WHAT NEEDS TO BE DONE: In the entries below, find every line with the string "each" and copy it.
RECORDS FOR THIS TASK section start
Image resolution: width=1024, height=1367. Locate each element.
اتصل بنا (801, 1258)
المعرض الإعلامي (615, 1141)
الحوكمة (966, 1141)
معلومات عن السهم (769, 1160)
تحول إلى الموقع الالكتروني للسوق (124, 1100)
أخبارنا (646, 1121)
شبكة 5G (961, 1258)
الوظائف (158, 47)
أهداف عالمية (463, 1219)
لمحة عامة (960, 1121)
RECORDS FOR THIS TASK section end
RECORDS FOR THIS TASK section start
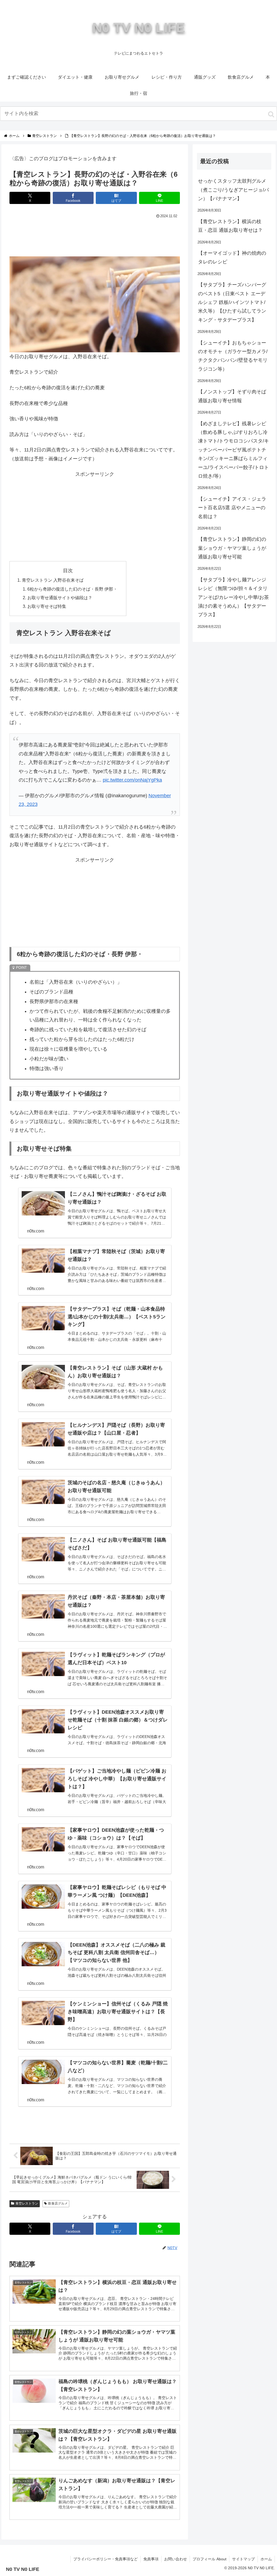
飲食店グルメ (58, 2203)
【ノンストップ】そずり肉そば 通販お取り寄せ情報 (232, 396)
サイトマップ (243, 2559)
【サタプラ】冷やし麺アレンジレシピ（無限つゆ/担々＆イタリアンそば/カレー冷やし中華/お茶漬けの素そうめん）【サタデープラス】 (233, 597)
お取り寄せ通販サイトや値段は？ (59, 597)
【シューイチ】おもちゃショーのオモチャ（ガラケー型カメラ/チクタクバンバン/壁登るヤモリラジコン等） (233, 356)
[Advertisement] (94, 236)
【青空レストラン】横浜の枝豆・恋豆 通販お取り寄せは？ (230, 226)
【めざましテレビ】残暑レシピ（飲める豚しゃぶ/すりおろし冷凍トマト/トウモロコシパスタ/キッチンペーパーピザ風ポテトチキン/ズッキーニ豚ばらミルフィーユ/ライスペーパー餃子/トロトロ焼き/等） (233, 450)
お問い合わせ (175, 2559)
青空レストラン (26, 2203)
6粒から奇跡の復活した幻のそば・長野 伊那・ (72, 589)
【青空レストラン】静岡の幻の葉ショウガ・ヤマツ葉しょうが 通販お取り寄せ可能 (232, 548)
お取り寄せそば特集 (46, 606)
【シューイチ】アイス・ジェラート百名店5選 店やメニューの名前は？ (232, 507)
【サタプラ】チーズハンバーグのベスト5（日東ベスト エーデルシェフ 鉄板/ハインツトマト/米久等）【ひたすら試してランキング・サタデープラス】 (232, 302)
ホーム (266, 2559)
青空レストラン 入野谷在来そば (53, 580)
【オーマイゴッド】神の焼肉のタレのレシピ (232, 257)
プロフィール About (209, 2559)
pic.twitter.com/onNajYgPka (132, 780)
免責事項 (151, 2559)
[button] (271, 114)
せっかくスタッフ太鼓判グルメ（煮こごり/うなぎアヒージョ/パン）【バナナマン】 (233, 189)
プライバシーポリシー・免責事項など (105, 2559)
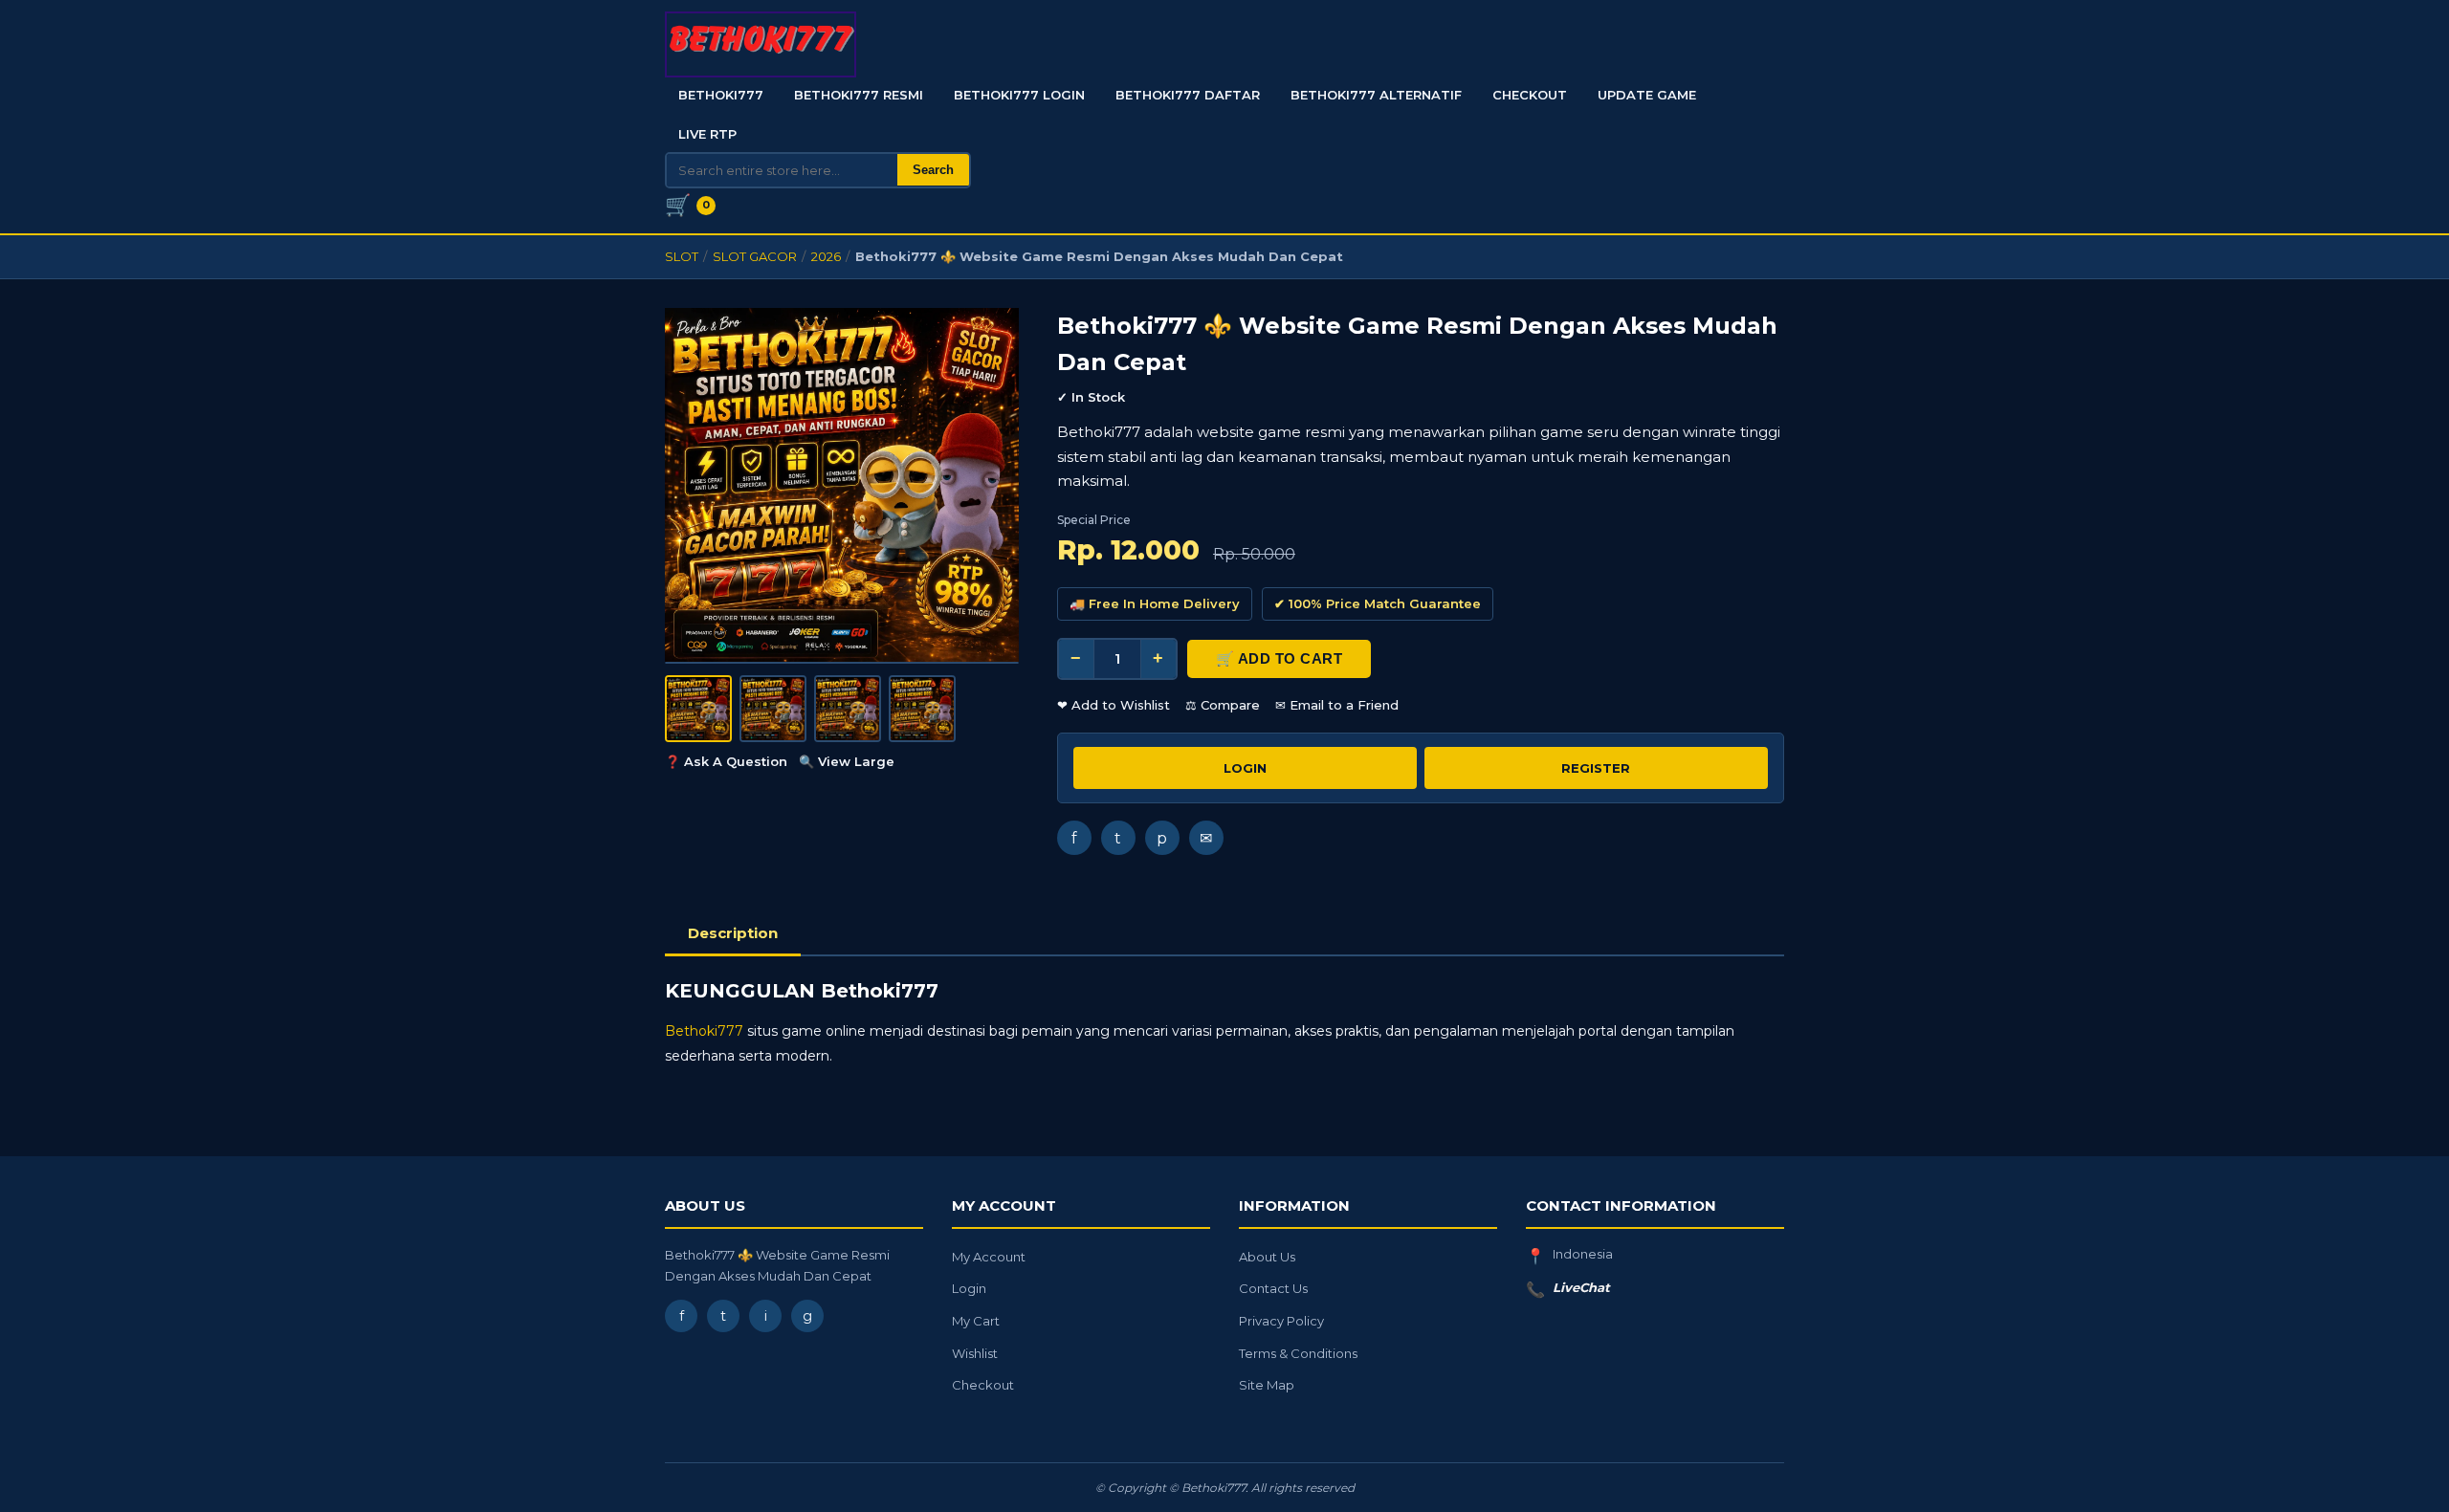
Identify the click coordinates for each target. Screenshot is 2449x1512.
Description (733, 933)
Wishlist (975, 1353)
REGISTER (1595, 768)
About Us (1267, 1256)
RECORDS FOR THIS TASK section end
RESULT OF THIS EXERCISE:
Image resolution: width=1024, height=1367. Locate each element.
Identify the click coordinates for each target. Screenshot is 2449x1512.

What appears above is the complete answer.